The paper Improving Dictionary Construction by Automatic Identification of Parallel Text Pairs which I’ve written together with Martin Hassel and Hercules Dalianis has been accepted to the international symposium on Using Corpora in Contrastive and Translation Studies (UCCST) which will be held in Hangzhou, China, 25th–27th September 2008. The experiments described in the paper have been part of the TvärSök project.
Abstract:
When creating dictionaries for use in e.g. cross-language search engines, parallel or comparable text pairs are needed. For instance, a website, Hallå Norden, containing information regarding mobility between the Nordic countries has information in five languages; Swedish, Danish, Norwegian, Icelandic and Finnish. Working with these texts we discovered two main problems: the parallel corpus was very sparse containing on average less than 80 000 words per language pair, and it was difficult to automatically detect parallel text pairs. Creating dictionaries with the word aligner Uplug gave in average 213 new dictionary entries. Combinations with Finnish, which belongs to a different language family, had a higher error rate, 33%, whereas the combinations of the Scandinavian languages only yielded on average 9% errors. Despite the corpus sparseness the results were surprisingly good compared to other experiments with larger corpora.

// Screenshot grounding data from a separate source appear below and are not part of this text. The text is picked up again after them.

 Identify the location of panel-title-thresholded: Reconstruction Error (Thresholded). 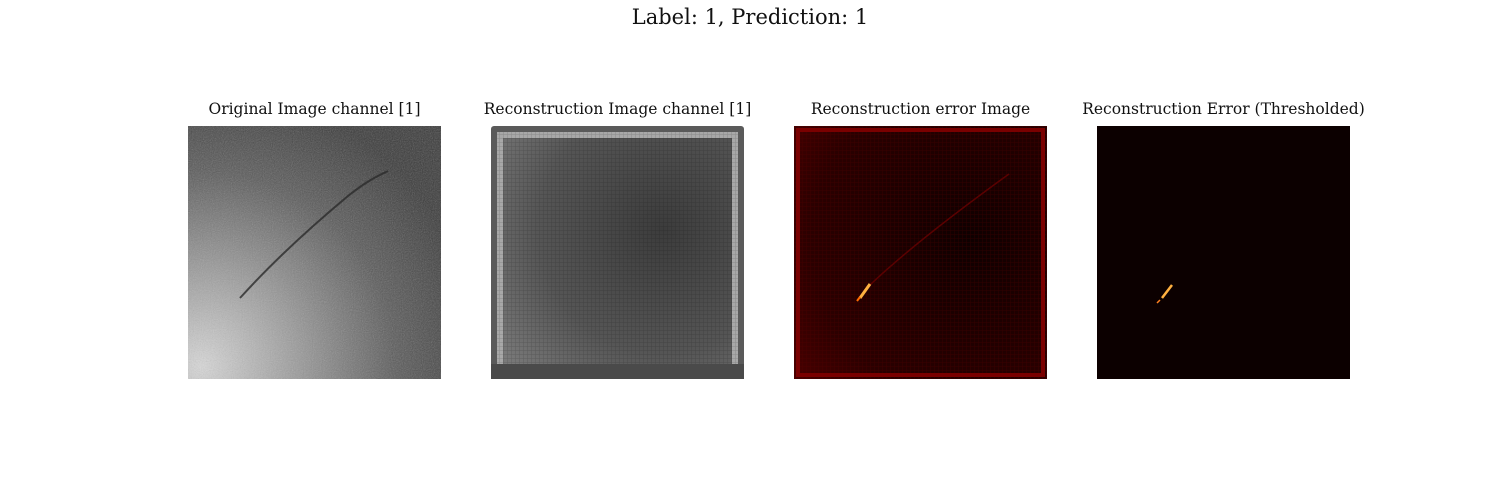
(1224, 109).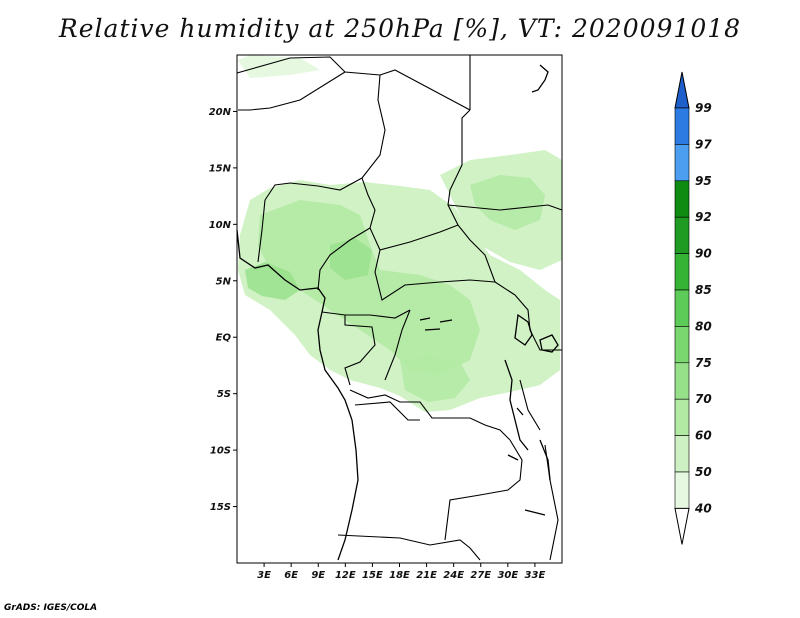  Describe the element at coordinates (220, 168) in the screenshot. I see `lat-tick-label: 15N` at that location.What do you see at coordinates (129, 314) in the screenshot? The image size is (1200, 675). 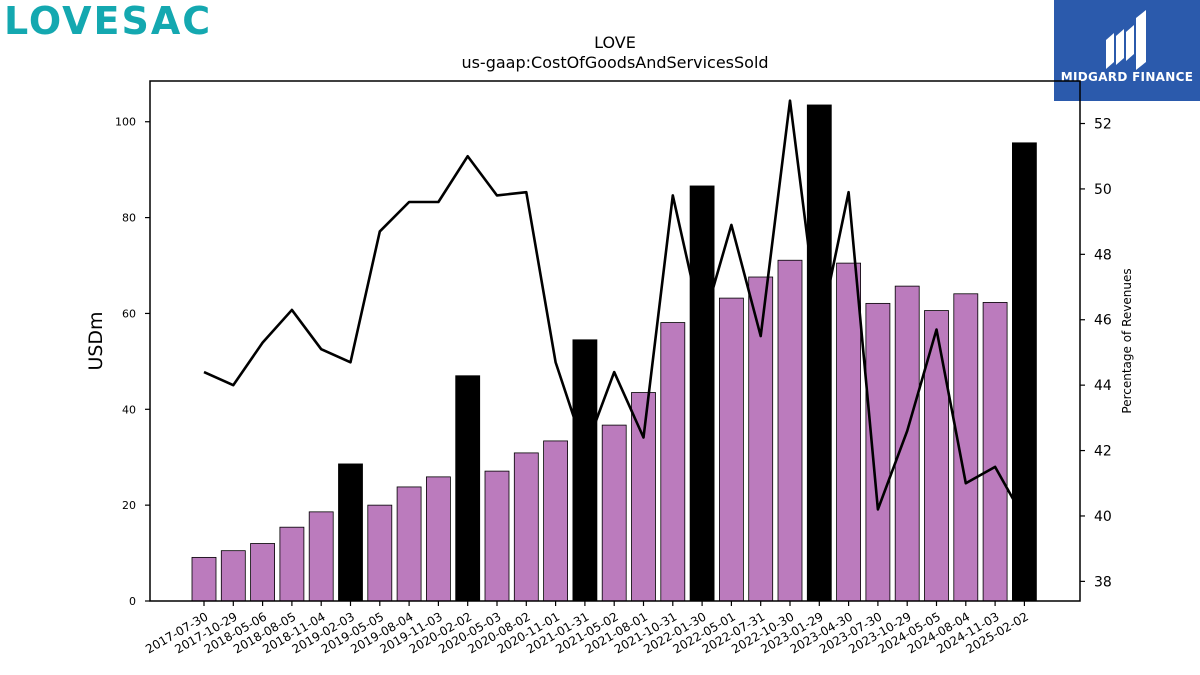 I see `y-tick-label: 60` at bounding box center [129, 314].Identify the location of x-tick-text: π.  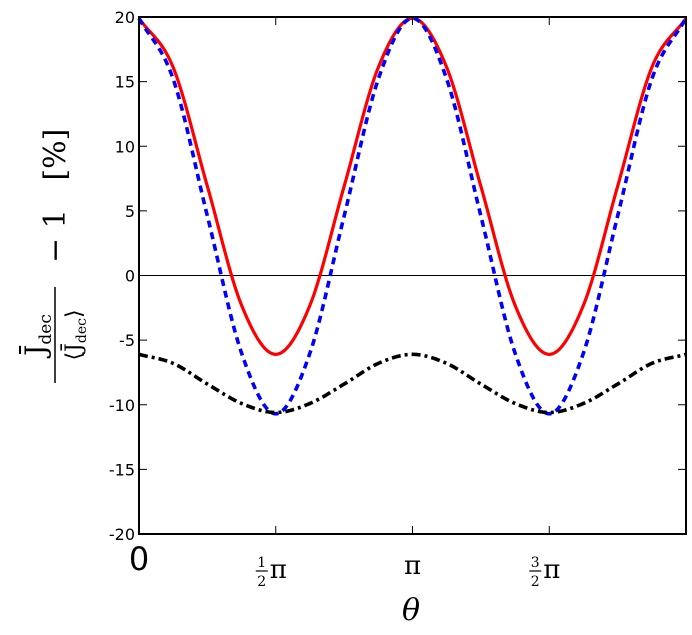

Following this work, we made two sets of experiments on automatic identification of parallel text pairs. The first experiment utilized the frequency distribution of word initial letters in order to map a text in one language to a corresponding text in another in the JRC-Acquis corpus (European Council legal texts). Using English and Swedish as language pair, and running a ten-fold random pairing, the algorithm made 87% correct matches (baseline-random 50%). Attempting to map the correct text among 9 randomly chosen false matches and one true yielded a success rate of 68%. In another experiment features such as word, sentence and paragraph frequencies were extracted from a subset of the JRC-Acquis corpus and used with memory-based learning on Swedish-Danish, Swedish-Finnish and Finnish-Danish, respectively, achieving a pair-wise success rate of 93%. We believe such methods will improve automatic bilingual dictionary construction from unstructured corpora and our experiments will be further developed and evaluated.
The full paper will be completed during this summer.